For all history buffs, there is one period of the past that holds a special attraction: the Greco-Roman world. If this is your case, Mandala Tours can make your dream come true, but with a twist: visiting destinations of great interest that, paradoxically, are neither in Greece nor in Italy. Here are the places we can take you to, located in the Middle East and North Africa.
Ancient Greece… in Turkey
What is known as ‘Ancient Greece’ actually encompasses many places outside of present-day Greece. In particular, some of the most spectacular sites are on the Anatolian Peninsula, which now belongs to Turkey. Above all, on its Aegean coast, but not only. Here is a list of some of those places, something that will surely surprise you:
- Troy: this city, between mythical and real because of its famous war, is located on the current hill of Hisarlik (Çanakkale province). Its archaeological remains are not the most spectacular, but its fame and symbolism will delight lovers of Ancient Greece. By the way: this war was narrated in the Iliad by Homer, a writer who, according to some sources, may have been born in Smyrna.
- Ephesus: is probably one of the best preserved Greek cities in present-day Turkey. Among its attractions are the Temple of Artemis, the Theater, the Avenue of Curetes, the Library of Celsus and the Temple of Hadrian, the latter two dating back to the Roman era.
- Pergamon: although it suffered important heritage losses (like a large part of its altar, now in Berlin), its acropolis still retains the charm of what was once that great city.
- Hierapolis: as we indicated in this other post, its fame is due in part to its spectacular thermal springs(Pamukkale), but this cannot eclipse the richness of the remains that are still preserved, mainly those of the reconstruction of the city in Roman times, carried out in the II-III centuries.
Halicarnassus, Miletus or Smyrna are other places of enormous Greco-Roman imprint, something that can also be seen in mythology, with characters located here as famous as Midas, King of Phrygia.
Jordan and Israel, Decapolis territory and more
The Roman Empire reached an even wider territorial extension than its predecessors, the Greeks. Its eastern limits reached approximately to present-day Syria and Jordan, and the emperor Hadrian, who traveled here, gave a good account of this. Therefore, in our travels through Jordan and Israel you can discover very well preserved destinations, with Roman forums, aqueducts, theaters … and much more. Amman is an example of this, but even more evident is the spectacular Jerash or the Israeli port city of Caesarea.
Ptolemaic and Greco-Roman Egypt
Long after the splendor of the pharaohs who erected the Pyramids of Giza or excavated the Valley of the Kings at Luxor, Ancient Egypt was dominated by dynasties and rulers of Greco-Roman lineage. The Ptolemaic dynasty, to which Cleopatra belonged, stands out: although many Egyptian temples were built to gain the fervor of the people, they also left their more Hellenizing stamp on cities such as Alexandria. For their part, the Roman rulers (from the time of Emperor Octavian Augustus onwards) left less of an imprint in the form of monuments and cities, but with them germinated the seed of Coptic Christianity, persecuted at the beginning and protected later.

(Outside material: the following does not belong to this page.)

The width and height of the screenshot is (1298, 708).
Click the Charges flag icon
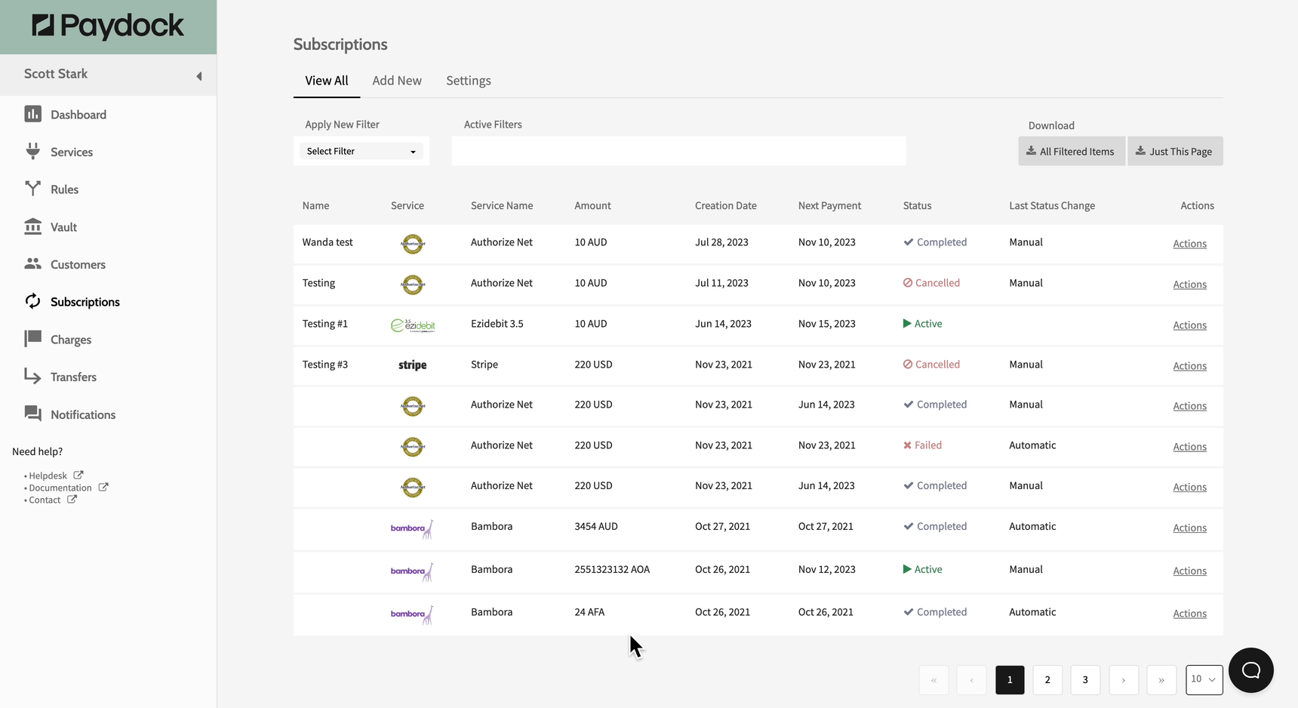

Morocco, another limit for the Romans
Despite its remoteness from Rome, the territory of northern Morocco was also a Roman province (Mauritana Tingitana), and some vestiges of that period have been preserved. Volubilis, its capital, stands out, with an archaeological site where you can see mosaics, colonnades of ancient temples and even an arch, from the time of Caracalla. In addition, in the surroundings of Tangier are located the Caves of Hercules, this Greco-Roman hero who came here to perform some of his mythical works.